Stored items
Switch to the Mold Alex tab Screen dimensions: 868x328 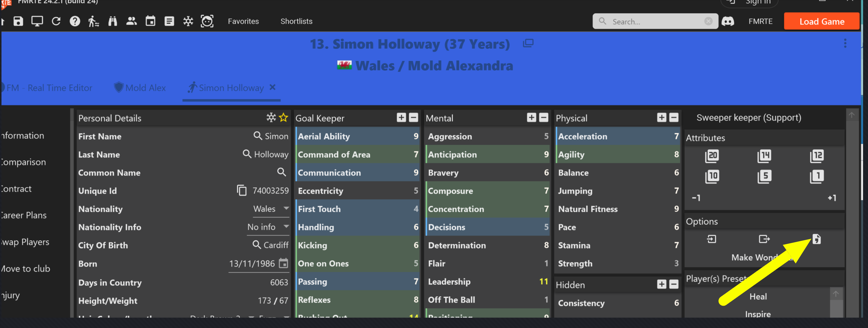[140, 88]
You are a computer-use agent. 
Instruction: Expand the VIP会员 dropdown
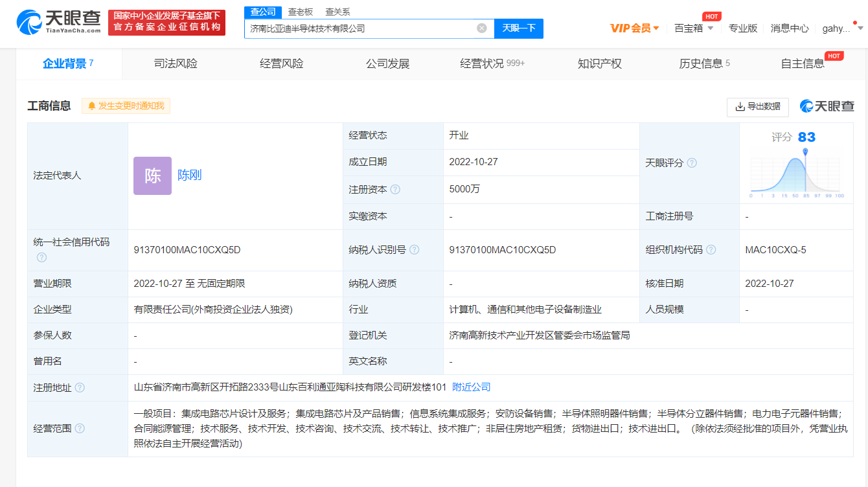pyautogui.click(x=633, y=28)
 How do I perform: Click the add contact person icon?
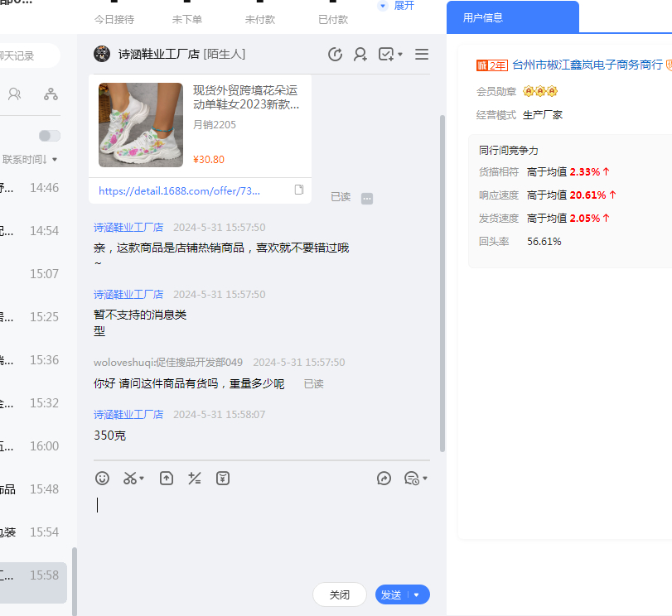(x=360, y=55)
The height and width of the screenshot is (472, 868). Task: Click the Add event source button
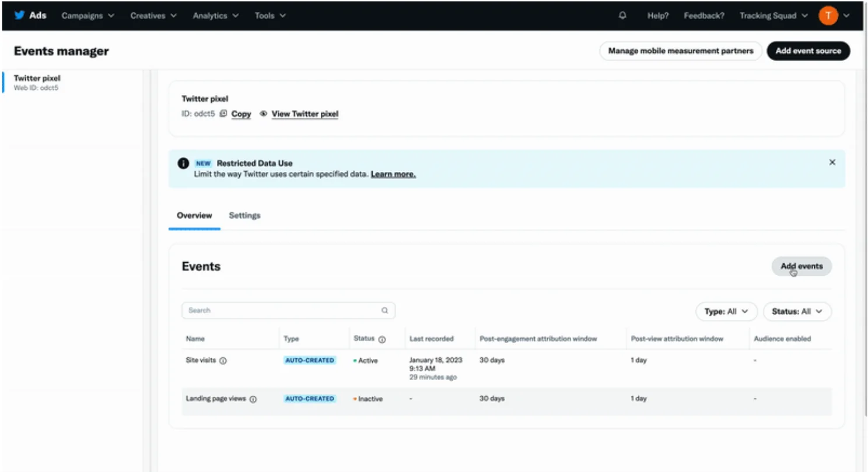click(808, 51)

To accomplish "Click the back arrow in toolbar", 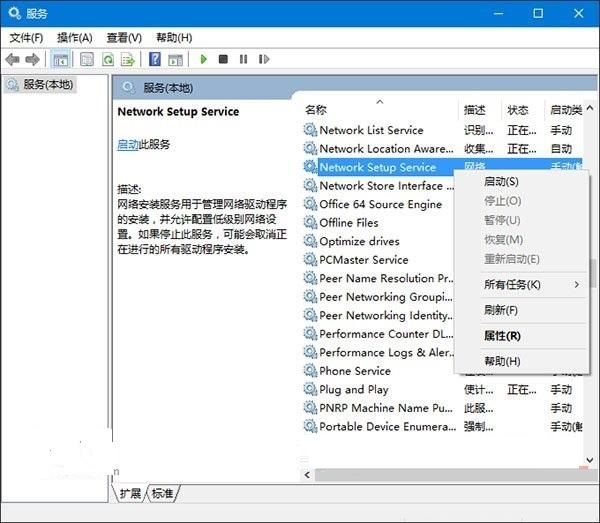I will (13, 60).
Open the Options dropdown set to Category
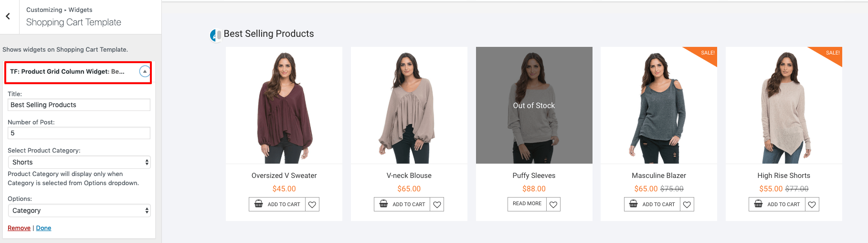Screen dimensions: 868x243 coord(79,210)
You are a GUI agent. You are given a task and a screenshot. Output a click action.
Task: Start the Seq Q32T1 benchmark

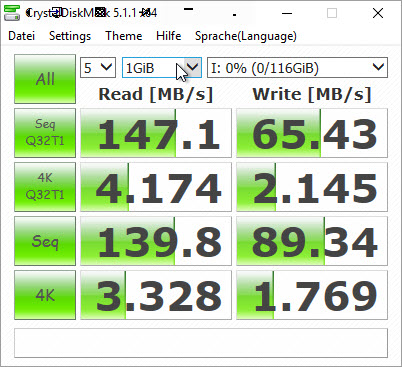click(45, 133)
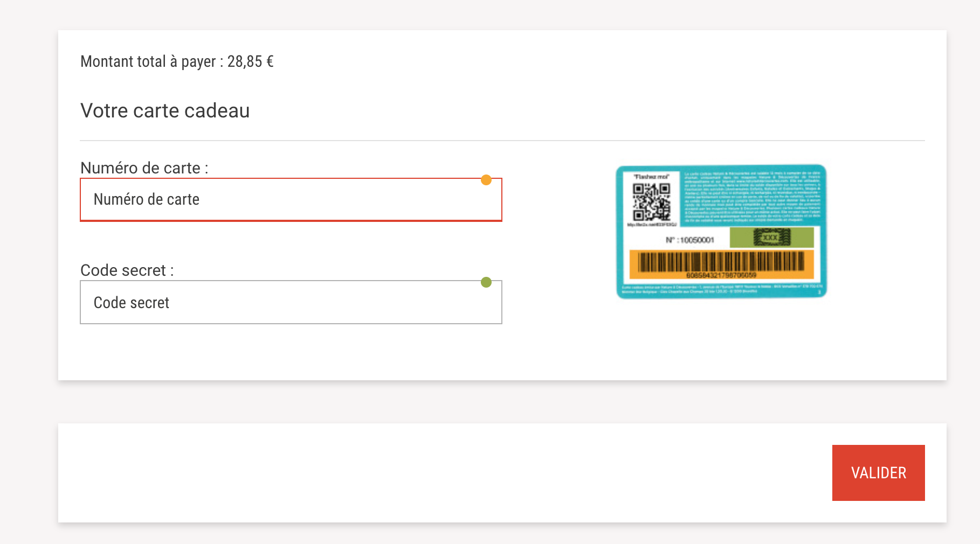Click the orange dot on card number field
This screenshot has height=544, width=980.
tap(486, 180)
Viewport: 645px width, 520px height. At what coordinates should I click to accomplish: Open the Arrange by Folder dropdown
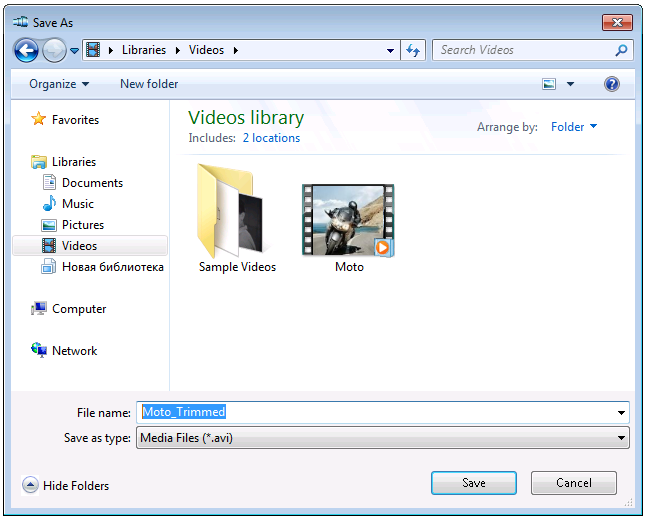point(573,127)
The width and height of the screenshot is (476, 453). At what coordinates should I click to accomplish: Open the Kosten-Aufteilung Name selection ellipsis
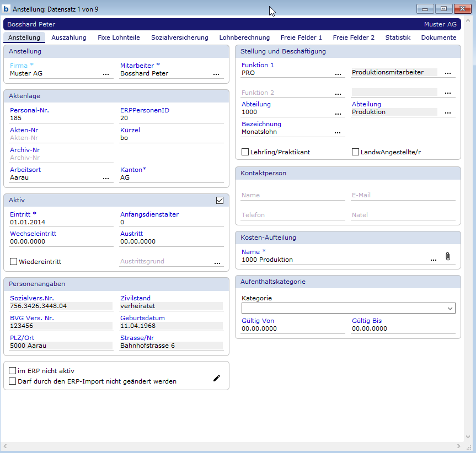pos(433,260)
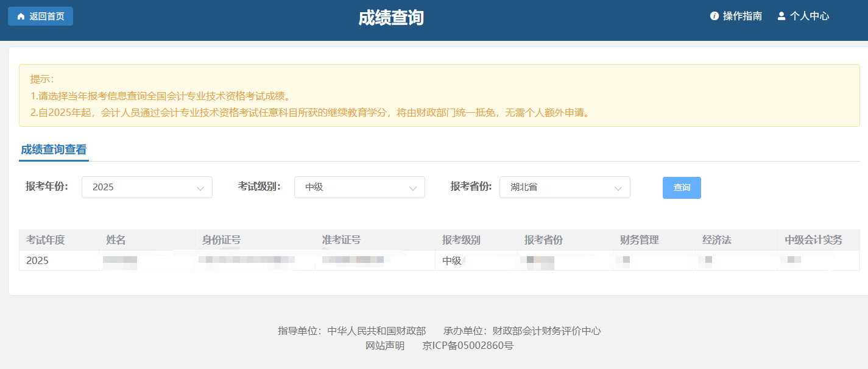This screenshot has width=868, height=369.
Task: Open the 报考年份 year dropdown showing 2025
Action: point(146,187)
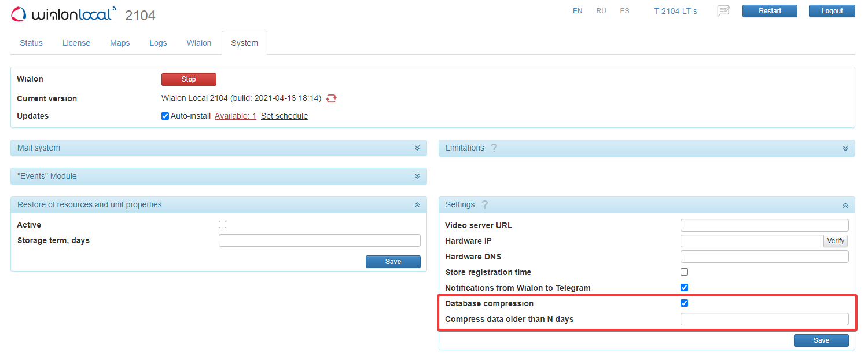The image size is (868, 359).
Task: Collapse the Settings panel
Action: pyautogui.click(x=845, y=205)
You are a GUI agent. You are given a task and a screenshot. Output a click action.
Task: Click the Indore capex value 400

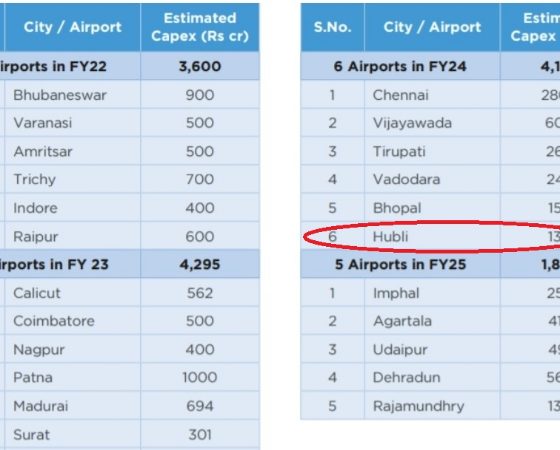[x=200, y=208]
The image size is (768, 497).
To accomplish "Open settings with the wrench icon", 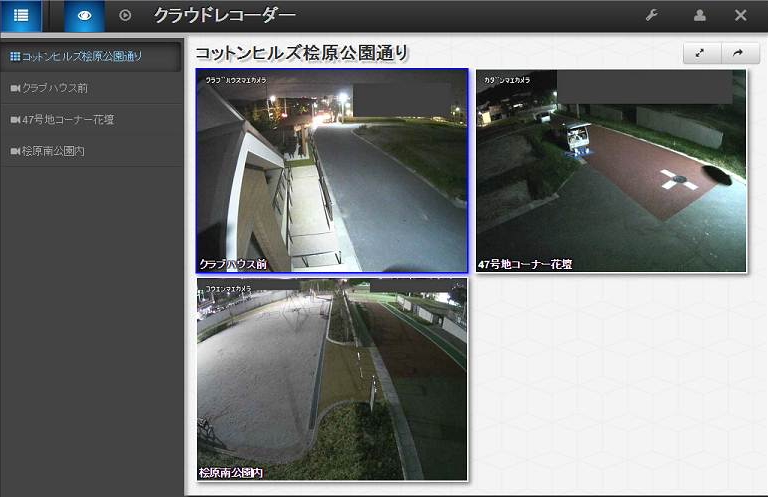I will tap(651, 16).
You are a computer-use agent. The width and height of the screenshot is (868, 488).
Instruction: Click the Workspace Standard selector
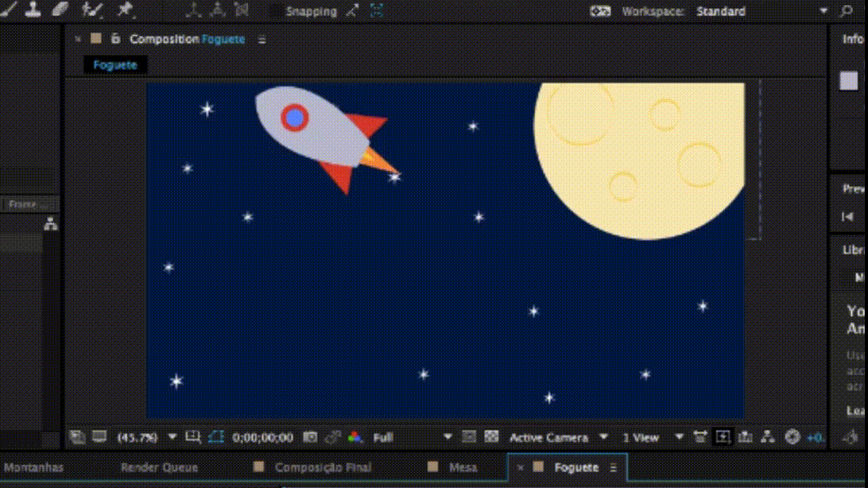coord(721,11)
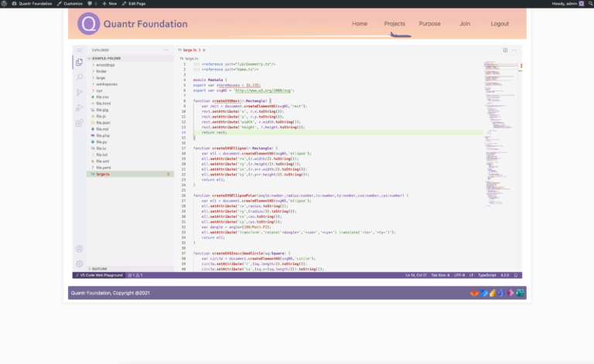Open the Manage gear icon
The width and height of the screenshot is (594, 364).
tap(79, 264)
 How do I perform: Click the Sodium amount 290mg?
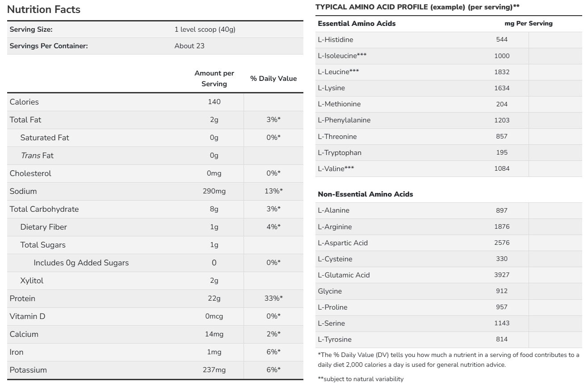[x=214, y=191]
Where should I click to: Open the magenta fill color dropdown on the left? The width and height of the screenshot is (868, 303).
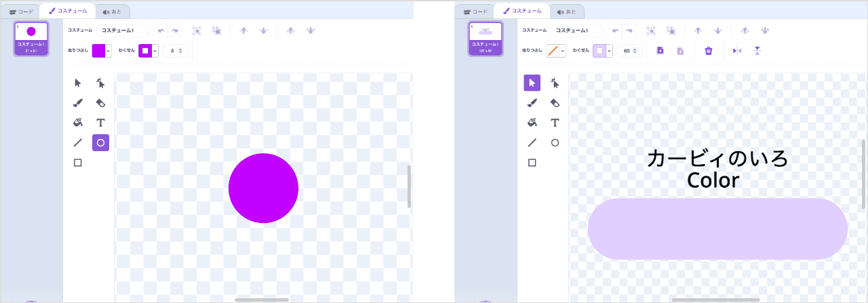point(108,51)
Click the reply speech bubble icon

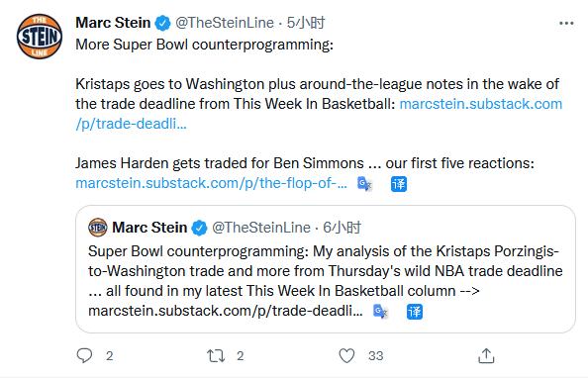click(84, 355)
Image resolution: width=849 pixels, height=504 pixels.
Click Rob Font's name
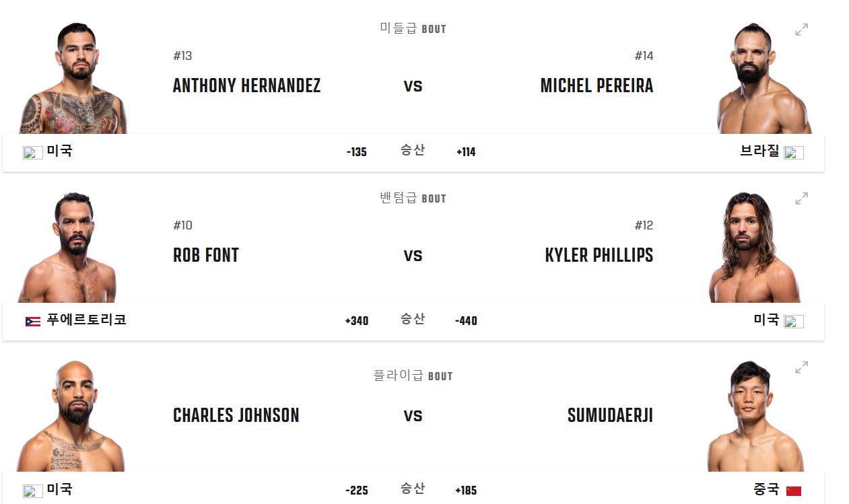pos(207,255)
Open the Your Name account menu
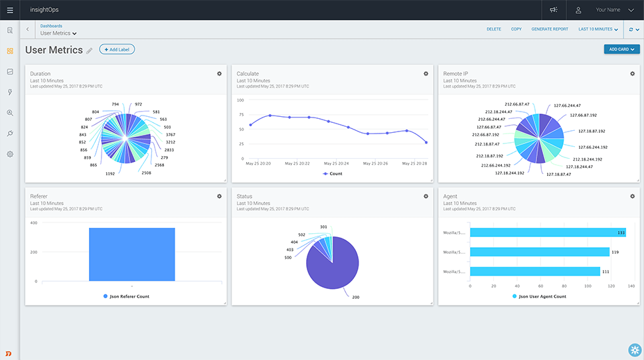This screenshot has height=360, width=644. pos(607,10)

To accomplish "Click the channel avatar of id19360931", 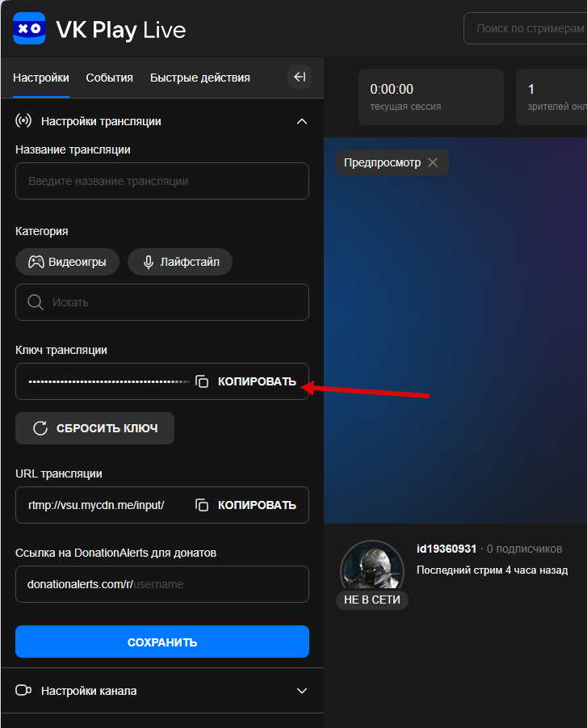I will [371, 570].
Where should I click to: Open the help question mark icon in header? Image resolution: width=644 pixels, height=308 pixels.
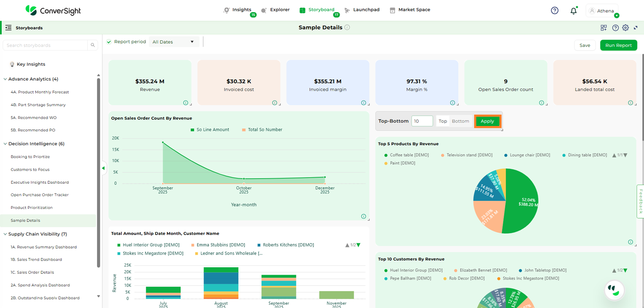coord(555,11)
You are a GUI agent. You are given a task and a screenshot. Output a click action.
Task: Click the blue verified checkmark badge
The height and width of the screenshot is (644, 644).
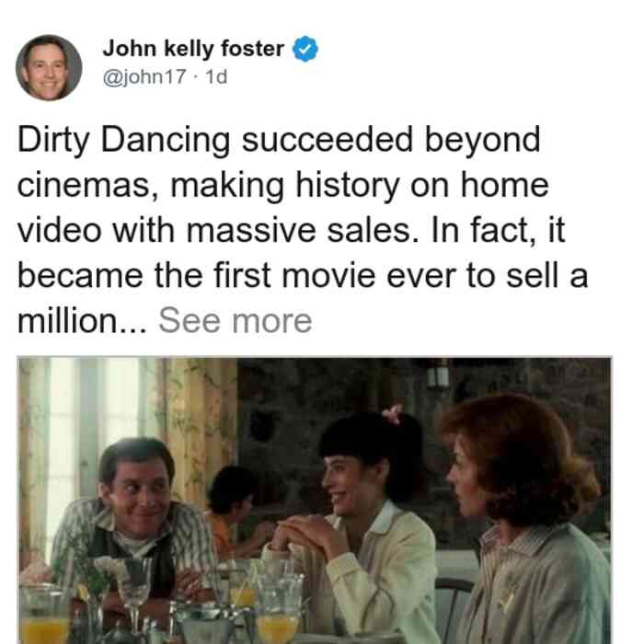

:: INSTRUCTIONS FOR THE TASK ::
Would you retype the lines from the line containing "Task: Click the blue verified checkmark badge" to the final line of the entries above, exactly as given and without pictures?

:: OUTPUT FOR THIS EXERCISE ::
Task: Click the blue verified checkmark badge
The height and width of the screenshot is (644, 644).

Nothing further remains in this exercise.